一戸家本家の墓の中には、13年前に亡くなった、祖母の骨が原型を留めていた。人間の肉体は、ゆっくりゆっくり土に還る。当たり前の現実をあらためて確認した。
隣のりんご園のりんごは、食べごろになっていた。弟が眠る墓のすぐ近く、手の届きそうな場所に、たわわに実っていた。

兄弟姉妹で最後の一人になった、祖父の末弟である大叔父の、がっくり肩を落とす姿が、すごく印象的だった。ずっと無口だった大叔父が、夏ごろから饒舌で社交的になってきたのを感じていたのだが、今回は特に饒舌で、僕や司祭にさまざまなエピソードを語ってくれた。

Grandaunt Michi

1.大叔母ちおばは活発な一人娘で、どこへでも歩いて出かけていって、よく木に登っていた。一戸家は旧東奥義塾近くに土地を持っていて、そこにさくらんぼがなっているというので、ちおばはたびたび使用人(小作人?といっていた)を引き連れて、さくらんぼを取りにいっていた。

2.教会墓地の中には、家屋があり、教会からみんなで歩いてきて、そこで休憩することも多かった。
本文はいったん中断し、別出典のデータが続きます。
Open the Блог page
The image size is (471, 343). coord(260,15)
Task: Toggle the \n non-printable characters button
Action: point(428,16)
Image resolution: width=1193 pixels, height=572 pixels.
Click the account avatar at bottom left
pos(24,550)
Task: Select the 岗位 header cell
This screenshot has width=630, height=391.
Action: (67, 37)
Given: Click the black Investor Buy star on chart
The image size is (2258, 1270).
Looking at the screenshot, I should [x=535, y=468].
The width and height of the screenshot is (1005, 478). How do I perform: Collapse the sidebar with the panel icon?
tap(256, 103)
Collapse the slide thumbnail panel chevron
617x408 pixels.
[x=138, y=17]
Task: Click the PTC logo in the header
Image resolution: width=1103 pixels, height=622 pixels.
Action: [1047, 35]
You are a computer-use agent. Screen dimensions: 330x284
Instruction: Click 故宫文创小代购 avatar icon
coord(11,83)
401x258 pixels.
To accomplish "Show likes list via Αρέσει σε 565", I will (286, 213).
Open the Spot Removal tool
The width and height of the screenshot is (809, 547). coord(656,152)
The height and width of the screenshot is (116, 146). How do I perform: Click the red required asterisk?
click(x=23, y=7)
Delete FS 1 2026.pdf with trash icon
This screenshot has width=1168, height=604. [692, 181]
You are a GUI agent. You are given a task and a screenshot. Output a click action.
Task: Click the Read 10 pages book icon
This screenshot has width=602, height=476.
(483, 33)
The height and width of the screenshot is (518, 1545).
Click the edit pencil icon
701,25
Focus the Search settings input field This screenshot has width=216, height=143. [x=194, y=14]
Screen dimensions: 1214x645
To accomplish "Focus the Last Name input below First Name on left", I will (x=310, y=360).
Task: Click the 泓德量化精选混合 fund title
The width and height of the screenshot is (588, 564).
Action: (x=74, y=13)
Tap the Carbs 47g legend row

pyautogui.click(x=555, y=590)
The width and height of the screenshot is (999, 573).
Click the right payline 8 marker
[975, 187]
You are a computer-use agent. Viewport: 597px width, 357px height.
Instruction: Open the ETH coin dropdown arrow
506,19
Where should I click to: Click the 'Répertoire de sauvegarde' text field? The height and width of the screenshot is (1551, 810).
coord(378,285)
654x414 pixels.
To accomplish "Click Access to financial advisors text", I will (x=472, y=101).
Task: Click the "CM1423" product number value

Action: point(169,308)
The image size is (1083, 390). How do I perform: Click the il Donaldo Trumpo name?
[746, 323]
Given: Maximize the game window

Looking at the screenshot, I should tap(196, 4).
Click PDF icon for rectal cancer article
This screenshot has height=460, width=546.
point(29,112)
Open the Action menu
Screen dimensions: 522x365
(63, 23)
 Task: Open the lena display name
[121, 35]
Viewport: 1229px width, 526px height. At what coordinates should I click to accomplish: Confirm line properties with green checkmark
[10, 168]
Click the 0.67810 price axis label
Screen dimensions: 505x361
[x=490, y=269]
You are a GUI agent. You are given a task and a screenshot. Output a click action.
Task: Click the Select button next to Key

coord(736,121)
そのときもちおばが、率先して木に登っていた。この家屋の扉やふすまがたびたびなくなるというので、そのうち家屋はなくなった。

3.弘前昇天教会礼拝堂の正面中央には、昔からイコン画が飾られているが、あれは中村司祭が「外国から」持ってきて、とりつけた。どうやってつけたか忘れたが、大叔父が上によじ登った記憶がある。(46年に笹森司祭が満州から戻ったときには、すでにイコン画はとりつけられていたそうなので、45年ごろであろうか。その頃どうやって運んできたのかは不明だ)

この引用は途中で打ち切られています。